Description of the task – Can you copy out each of these records word for word, leaving the pictures out of your answer?

━━ Records for this exercise ━━

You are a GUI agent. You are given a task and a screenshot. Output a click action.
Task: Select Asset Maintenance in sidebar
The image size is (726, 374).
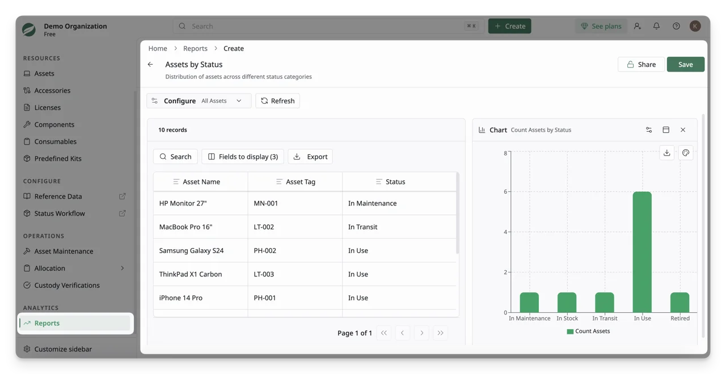click(x=64, y=251)
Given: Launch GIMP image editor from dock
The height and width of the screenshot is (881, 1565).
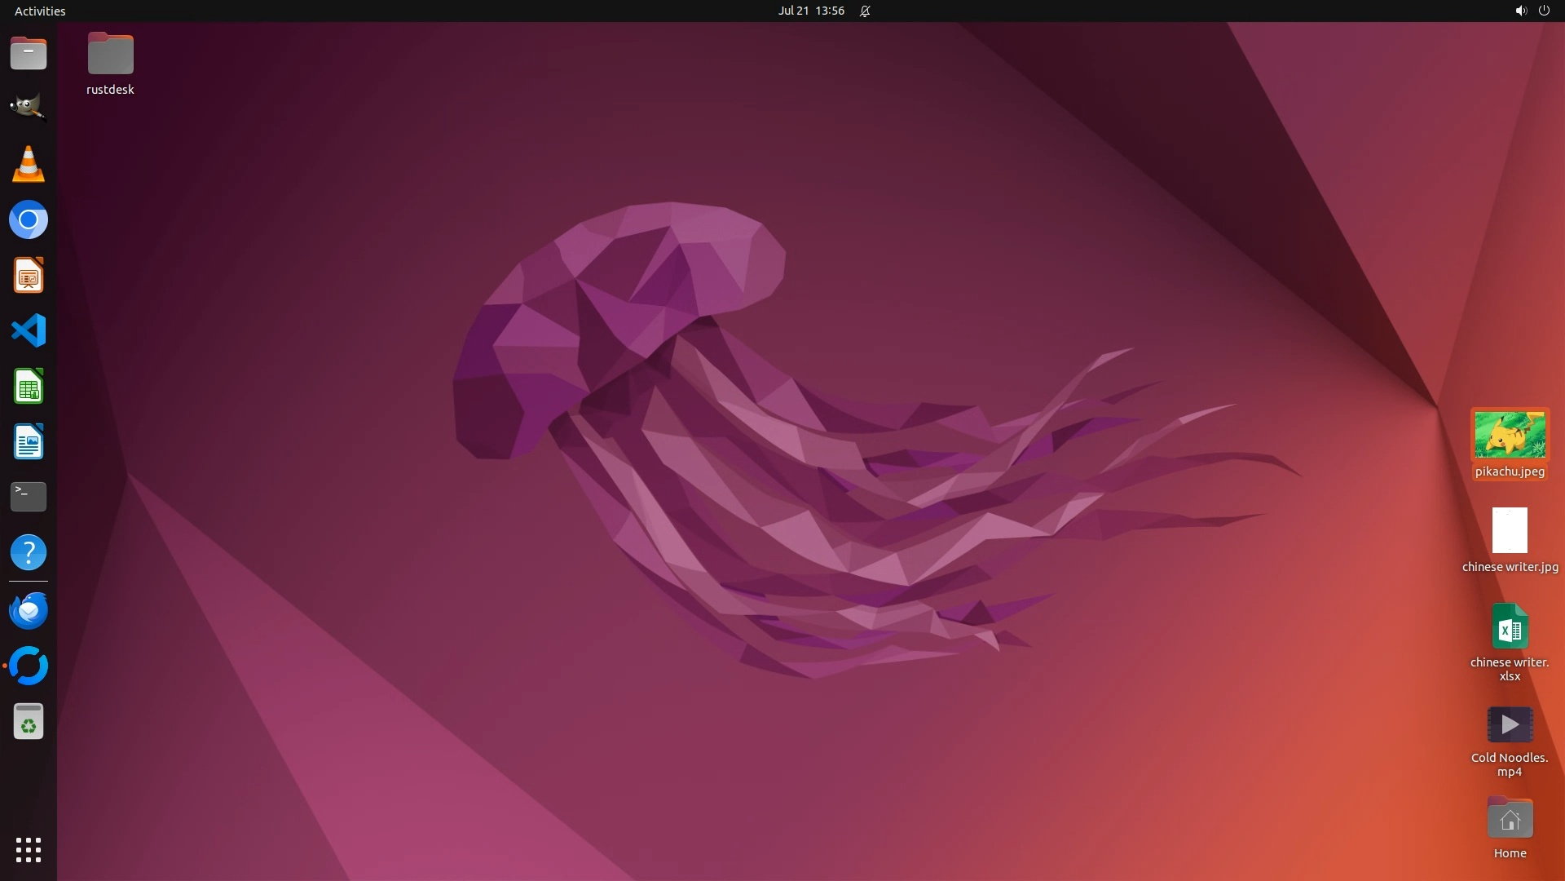Looking at the screenshot, I should [28, 108].
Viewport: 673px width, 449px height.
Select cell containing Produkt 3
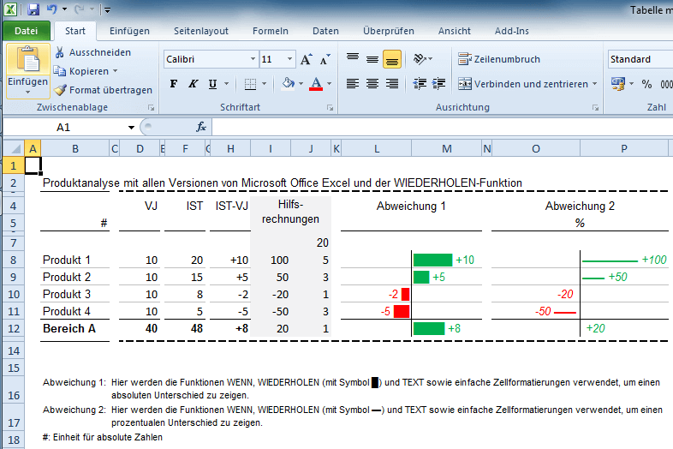tap(67, 294)
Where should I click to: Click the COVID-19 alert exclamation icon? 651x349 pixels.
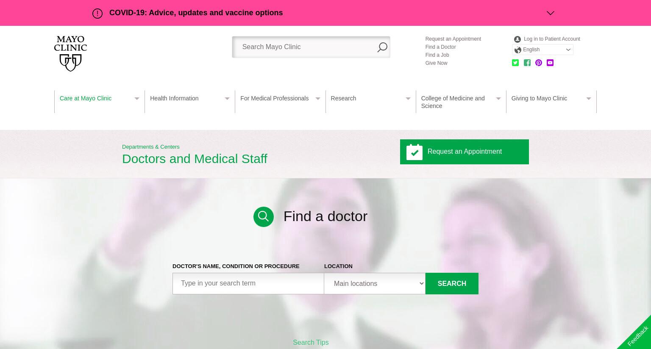(97, 14)
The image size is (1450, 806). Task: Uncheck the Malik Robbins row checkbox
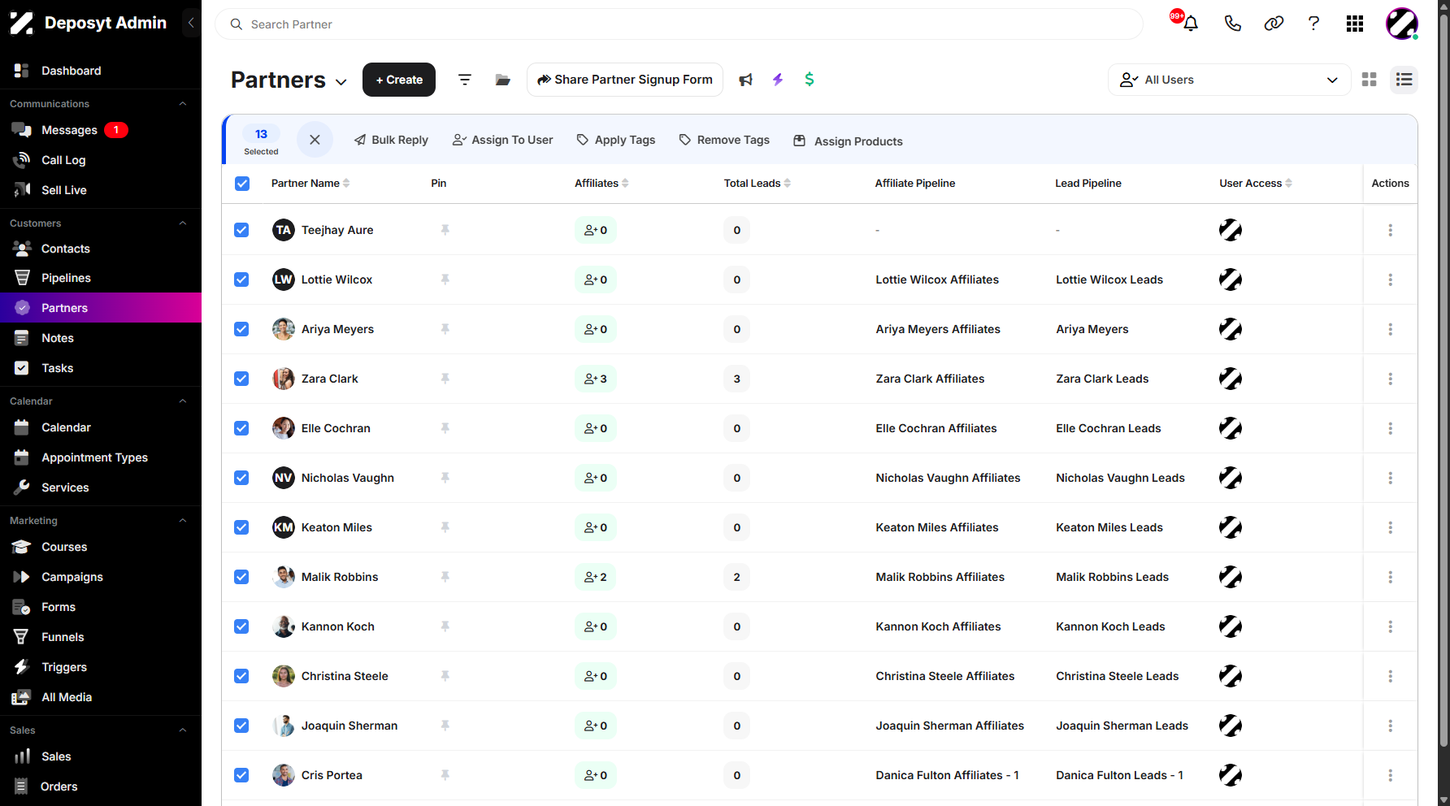coord(241,577)
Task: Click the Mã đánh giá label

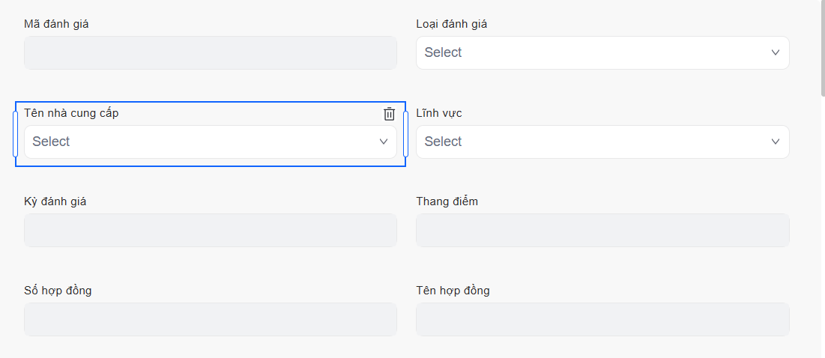Action: click(56, 24)
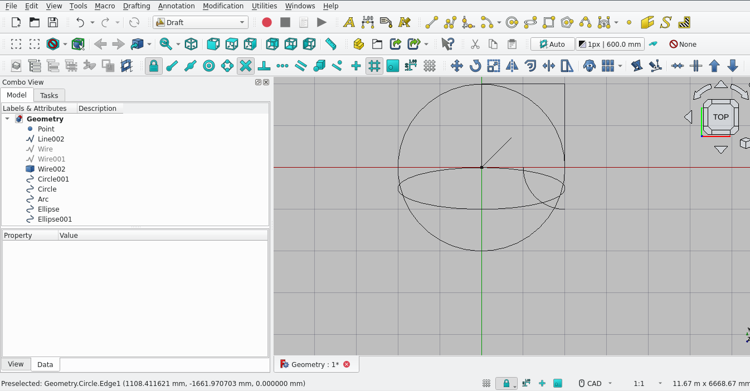Viewport: 750px width, 391px height.
Task: Open the Draft workbench selector dropdown
Action: pos(201,22)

━━━

Answer to the task –
You are a GUI agent. You are given a task and a screenshot. Output a click action.
Task: Select Asset Maintenance in sidebar
The image size is (726, 374).
click(x=64, y=251)
Given: Launch GIMP image editor from dock
The height and width of the screenshot is (881, 1565).
Looking at the screenshot, I should [28, 108].
Viewport: 673px width, 449px height.
Select cell containing Produkt 3
tap(67, 294)
Where should I click to: Click the COVID-19 alert exclamation icon? 651x349 pixels.
(97, 14)
The image size is (1450, 806). Task: Uncheck the Malik Robbins row checkbox
coord(241,577)
Task: Click the Mã đánh giá label

Action: click(56, 24)
Viewport: 750px width, 391px height.
Task: Open the Draft workbench selector dropdown
Action: pos(201,22)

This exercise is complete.